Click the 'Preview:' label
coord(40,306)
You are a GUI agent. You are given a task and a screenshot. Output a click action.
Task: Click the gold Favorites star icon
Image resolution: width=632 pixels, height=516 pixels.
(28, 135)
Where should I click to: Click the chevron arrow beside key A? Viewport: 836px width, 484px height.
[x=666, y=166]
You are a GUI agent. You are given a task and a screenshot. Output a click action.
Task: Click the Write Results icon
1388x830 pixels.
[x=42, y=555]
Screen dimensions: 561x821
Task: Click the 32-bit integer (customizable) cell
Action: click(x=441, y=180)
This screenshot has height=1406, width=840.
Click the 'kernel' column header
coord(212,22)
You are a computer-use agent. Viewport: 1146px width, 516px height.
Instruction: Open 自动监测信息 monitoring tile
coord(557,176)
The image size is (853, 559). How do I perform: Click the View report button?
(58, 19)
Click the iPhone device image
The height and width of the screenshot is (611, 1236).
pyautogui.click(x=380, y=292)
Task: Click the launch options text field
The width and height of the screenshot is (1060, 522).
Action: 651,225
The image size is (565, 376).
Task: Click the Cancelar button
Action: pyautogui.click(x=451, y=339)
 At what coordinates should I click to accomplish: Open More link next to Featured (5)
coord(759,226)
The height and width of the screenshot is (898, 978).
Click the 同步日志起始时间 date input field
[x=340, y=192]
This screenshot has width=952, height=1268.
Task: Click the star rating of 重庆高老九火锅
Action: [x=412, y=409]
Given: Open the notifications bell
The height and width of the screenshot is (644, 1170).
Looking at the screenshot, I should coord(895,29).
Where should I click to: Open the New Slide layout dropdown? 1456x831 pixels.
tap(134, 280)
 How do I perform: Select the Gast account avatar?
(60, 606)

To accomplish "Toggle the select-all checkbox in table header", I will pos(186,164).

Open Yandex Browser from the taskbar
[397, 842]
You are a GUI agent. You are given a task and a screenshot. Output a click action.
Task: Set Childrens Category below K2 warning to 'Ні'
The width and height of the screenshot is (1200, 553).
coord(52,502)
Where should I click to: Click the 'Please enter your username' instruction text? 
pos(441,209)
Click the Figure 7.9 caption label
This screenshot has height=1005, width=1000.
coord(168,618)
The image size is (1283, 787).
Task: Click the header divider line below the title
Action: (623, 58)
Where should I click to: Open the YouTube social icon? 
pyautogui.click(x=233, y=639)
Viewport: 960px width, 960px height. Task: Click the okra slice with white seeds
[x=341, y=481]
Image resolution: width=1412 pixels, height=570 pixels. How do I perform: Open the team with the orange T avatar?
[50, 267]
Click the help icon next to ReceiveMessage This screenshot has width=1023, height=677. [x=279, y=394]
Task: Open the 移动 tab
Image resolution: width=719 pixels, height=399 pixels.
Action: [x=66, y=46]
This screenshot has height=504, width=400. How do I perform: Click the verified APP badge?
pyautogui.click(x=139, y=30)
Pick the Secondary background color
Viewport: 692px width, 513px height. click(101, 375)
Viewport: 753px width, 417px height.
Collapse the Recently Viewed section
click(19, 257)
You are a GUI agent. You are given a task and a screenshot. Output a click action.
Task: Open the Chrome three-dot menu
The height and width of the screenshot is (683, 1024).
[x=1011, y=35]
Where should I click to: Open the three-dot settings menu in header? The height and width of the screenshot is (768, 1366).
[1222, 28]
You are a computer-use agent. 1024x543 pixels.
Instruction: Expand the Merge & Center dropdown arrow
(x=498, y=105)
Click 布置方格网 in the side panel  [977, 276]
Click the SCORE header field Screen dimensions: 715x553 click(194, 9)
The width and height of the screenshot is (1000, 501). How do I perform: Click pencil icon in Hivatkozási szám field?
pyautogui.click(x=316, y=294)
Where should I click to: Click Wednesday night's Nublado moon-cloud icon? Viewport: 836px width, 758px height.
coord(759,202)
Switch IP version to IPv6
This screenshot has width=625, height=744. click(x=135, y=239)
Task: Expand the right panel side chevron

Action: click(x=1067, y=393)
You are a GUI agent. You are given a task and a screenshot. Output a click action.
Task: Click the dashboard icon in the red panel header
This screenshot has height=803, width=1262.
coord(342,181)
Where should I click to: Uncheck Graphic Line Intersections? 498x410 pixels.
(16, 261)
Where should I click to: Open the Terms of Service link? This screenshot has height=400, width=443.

────────────────

§ **WHAT NEEDS TO BE DONE**
Please set down again, word for word, only the lines from the start of the entries through the line with "Task: Click the Write Results icon", both ends included.

§ **EXERCISE ANSWER**
Click the 'Preview:' label
coord(40,306)
You are a GUI agent. You are given a task and a screenshot. Output a click action.
Task: Click the gold Favorites star icon
Image resolution: width=632 pixels, height=516 pixels.
(28, 135)
Where should I click to: Click the chevron arrow beside key A? Viewport: 836px width, 484px height.
[x=666, y=166]
You are a GUI agent. You are given a task and a screenshot. Output a click action.
Task: Click the Write Results icon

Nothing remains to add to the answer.